I write these thoughts because I recently came across a great compendium published by the Rabbi J.B. Soloveitchik Institute a few years back, on what would have been the Rav's 100th birthday. It's entitled, “A Study and Program Guide to the Teachings of Rabbi Joseph B. Soloveitchik.”

On Page 14, in Michael A. Bierman's biographical essay on the Rav, the author cites an insight from R' Reuven Ziegler, into the Rav's approach:
Thus, the Rav chose to address primarily issues related to the human existential situation: the possibility of experiencing faith within contemporary society, the relationship between the fundamental attitudes of modernity and religiosity, and the experiential crisis of the contemporary believer.
He states clearly at the outset of “The Lonely Man of Faith” that he does not want to deal with the abstract, intellectual side of the problem of faith and reason, but rather with its existential dimension: “Theory is not my concern at the moment. I want instead to focus attention on a human life situation in which the man of faith as an individual concrete being, with his cares and hopes, concerns and needs, joys and sad moments, is entangled...”

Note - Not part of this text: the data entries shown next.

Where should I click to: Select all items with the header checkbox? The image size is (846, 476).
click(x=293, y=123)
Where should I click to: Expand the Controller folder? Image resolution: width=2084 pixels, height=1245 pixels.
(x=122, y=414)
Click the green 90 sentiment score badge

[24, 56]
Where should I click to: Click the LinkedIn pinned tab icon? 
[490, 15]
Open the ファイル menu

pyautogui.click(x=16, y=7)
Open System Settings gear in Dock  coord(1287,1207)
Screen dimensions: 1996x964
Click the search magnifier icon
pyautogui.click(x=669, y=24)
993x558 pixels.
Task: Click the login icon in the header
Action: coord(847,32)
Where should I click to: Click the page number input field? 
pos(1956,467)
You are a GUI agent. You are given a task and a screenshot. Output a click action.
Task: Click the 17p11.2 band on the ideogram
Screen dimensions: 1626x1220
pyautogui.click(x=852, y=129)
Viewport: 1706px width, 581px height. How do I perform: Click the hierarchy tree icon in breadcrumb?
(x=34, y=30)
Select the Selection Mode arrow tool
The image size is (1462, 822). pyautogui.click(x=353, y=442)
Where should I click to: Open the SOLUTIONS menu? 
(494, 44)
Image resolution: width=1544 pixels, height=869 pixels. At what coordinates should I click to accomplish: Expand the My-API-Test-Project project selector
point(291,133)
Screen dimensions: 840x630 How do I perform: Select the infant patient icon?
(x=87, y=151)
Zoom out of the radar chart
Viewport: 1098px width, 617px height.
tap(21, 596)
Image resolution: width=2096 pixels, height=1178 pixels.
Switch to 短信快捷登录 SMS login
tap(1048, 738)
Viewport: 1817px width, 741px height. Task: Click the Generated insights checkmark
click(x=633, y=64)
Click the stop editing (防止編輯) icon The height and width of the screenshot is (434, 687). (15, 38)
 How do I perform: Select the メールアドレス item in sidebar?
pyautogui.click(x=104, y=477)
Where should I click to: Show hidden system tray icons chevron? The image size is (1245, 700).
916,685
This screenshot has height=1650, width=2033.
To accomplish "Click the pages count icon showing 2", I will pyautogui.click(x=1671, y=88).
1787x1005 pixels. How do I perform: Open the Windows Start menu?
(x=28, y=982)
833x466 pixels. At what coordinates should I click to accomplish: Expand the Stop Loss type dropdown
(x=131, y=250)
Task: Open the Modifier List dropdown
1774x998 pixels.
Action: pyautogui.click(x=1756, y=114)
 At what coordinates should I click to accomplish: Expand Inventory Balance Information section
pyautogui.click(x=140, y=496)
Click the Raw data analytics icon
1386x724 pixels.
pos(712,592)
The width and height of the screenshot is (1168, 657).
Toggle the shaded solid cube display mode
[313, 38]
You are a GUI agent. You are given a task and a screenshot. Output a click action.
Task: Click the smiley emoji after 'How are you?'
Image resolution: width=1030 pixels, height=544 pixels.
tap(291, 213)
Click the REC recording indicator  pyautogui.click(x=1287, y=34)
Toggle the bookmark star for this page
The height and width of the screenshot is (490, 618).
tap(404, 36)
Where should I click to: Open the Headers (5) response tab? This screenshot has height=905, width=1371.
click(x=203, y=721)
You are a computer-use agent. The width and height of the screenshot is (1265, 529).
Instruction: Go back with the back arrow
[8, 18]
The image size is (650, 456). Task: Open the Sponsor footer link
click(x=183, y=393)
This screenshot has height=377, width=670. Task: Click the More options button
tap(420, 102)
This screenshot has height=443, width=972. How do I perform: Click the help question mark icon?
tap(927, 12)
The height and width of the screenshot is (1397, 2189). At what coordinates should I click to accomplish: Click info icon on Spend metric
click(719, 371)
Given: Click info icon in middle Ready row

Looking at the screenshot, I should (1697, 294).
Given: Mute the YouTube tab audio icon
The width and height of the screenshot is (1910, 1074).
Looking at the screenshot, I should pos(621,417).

That's exactly “it” for me – the experiential crisis, the cares and hopes, concerns and needs, etc. Those are the engines driving my own faith – and, from what I have seen, that of others.

In eleven years in the rabbinate, I have answered many times over the questions of evolution and the like, and I have watched others do so as well, but regardless of how the answers were offered and to what type of audience, I have never seen them as well-received as a strong, well-developed and well-delivered approach to personal spirituality, to prayer, to theodicy, to life.

Lives don't change, in my experience, from insights into the Oneness of Gd or Divine incorporeality, or analyses of the historical and biblical Plishtim, or derashot on Avraham's openness to guests, or pilpul on who is obligated to sit in a Succah. Rather, lives change – and I have seen it – from the way Judaism addresses “ a human life situation in which the man of faith as an individual concrete being, with his cares and hopes, concerns and needs, joys and sad moments, is entangled.”